On the back there's a 2-megapixel camera but we're disappointed that there's no autofocus or flash

The E65 also comes with a 2-megapixel camera that shoots still photographs and video. It's pretty basic -- there's no autofocus or flash -- but it's acceptable for MMS messages and mementos.

One feature we particularly like is the text message reader that reads out your messages.

We were really impressed with the Wi-Fi connectivity, which was fast and easy to set up. We tested it out in the office and at home and it found more wireless routers than some laptops.
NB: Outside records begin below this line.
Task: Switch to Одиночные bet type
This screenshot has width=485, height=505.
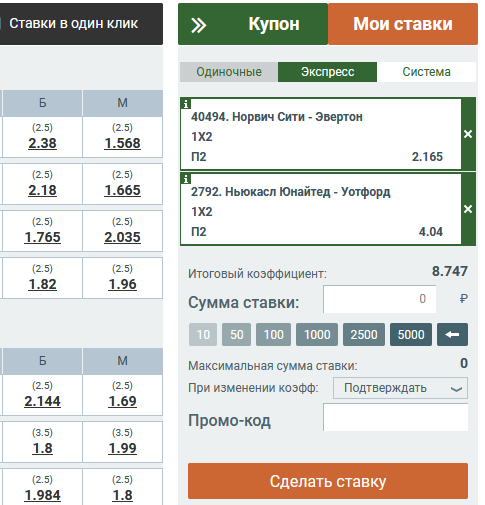Action: tap(229, 72)
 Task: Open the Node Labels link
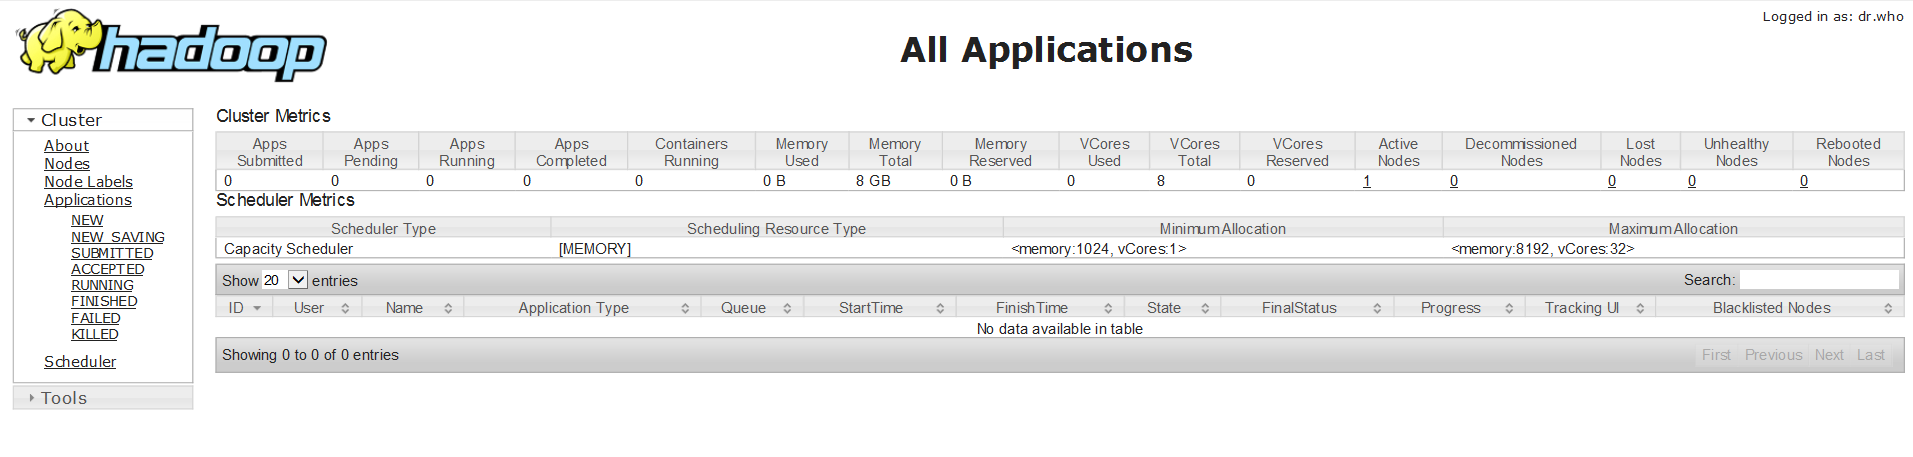(x=88, y=182)
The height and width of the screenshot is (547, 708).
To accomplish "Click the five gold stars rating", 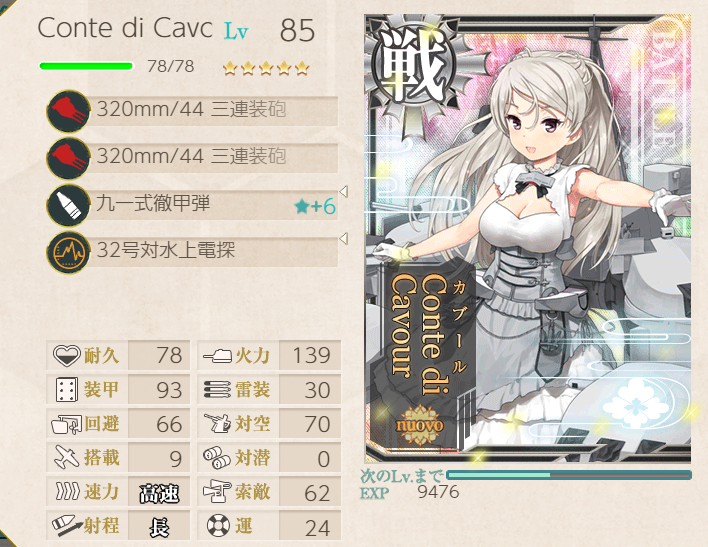I will tap(266, 69).
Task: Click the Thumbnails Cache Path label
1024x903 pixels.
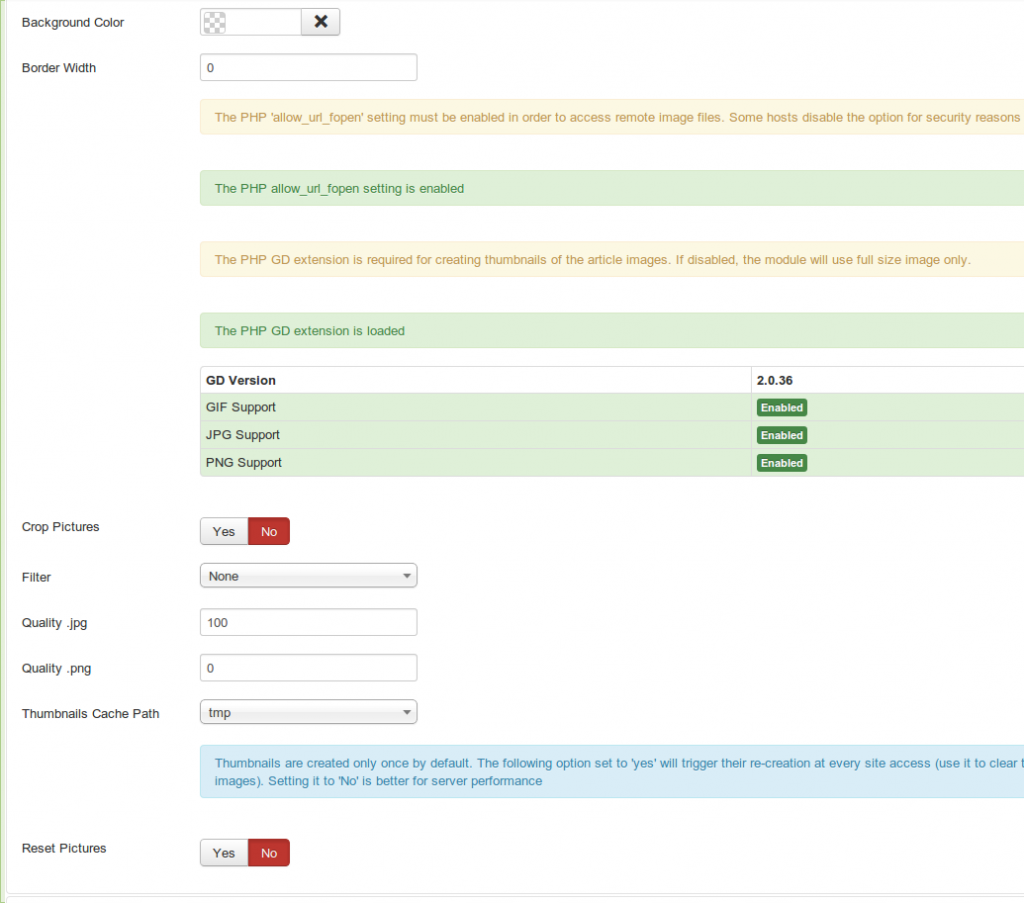Action: point(90,714)
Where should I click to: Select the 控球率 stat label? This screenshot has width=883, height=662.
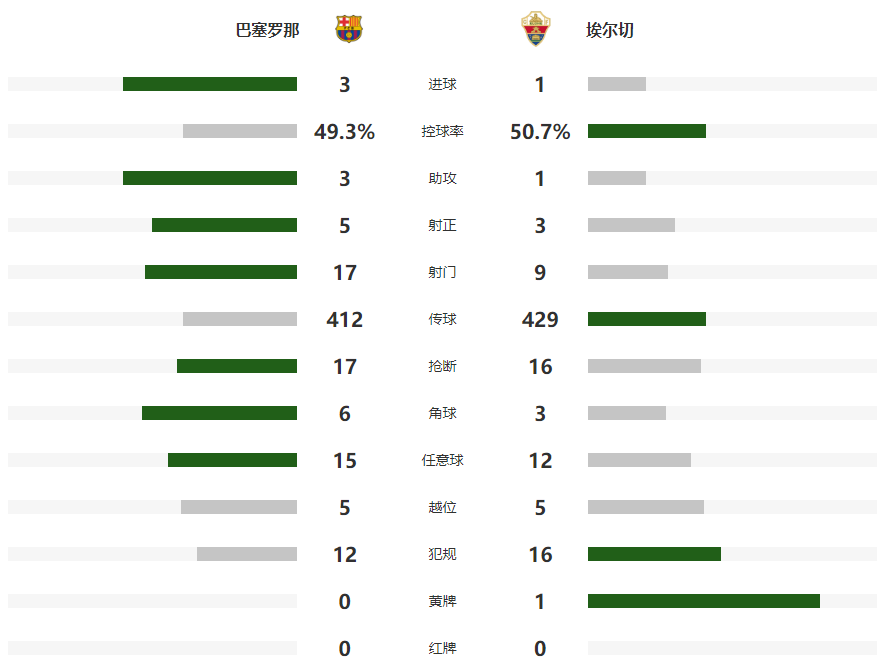tap(442, 131)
The audio quality during calls was good and we didn't notice any distortions or muffling during calls. The loudspeaker worked as expected. The quality of the music from the MP3 player was acceptable, but we would have preferred to be able to use our own headphones.

The picture quality from the camera was unimpressive and most shots came out blurry due to the lack of autofocus. The lack of a flash also meant that low light shots didn't come out very well.

Battery life was better than expected. With moderate use of all the features including the Wi-Fi connectivity, the battery lasted for about three to four days, which is much better than other phones with similar features.

For a phone that's just 16mm thick, it's very impressive how much Nokia has managed to cram into it. The Wi-Fi connectivity is fast and easy to set up, the keypad is well designed and the office features are useful.

The BlackBerry Pearl remains the best way to get your work emails on the go, while the HTC S710 has the better synching software and a Qwerty keyboard.

If, however, you're more interested in the phone's other features and aren't put off by the lacklustre camera, the E65 is one of the better smart phones available at the moment.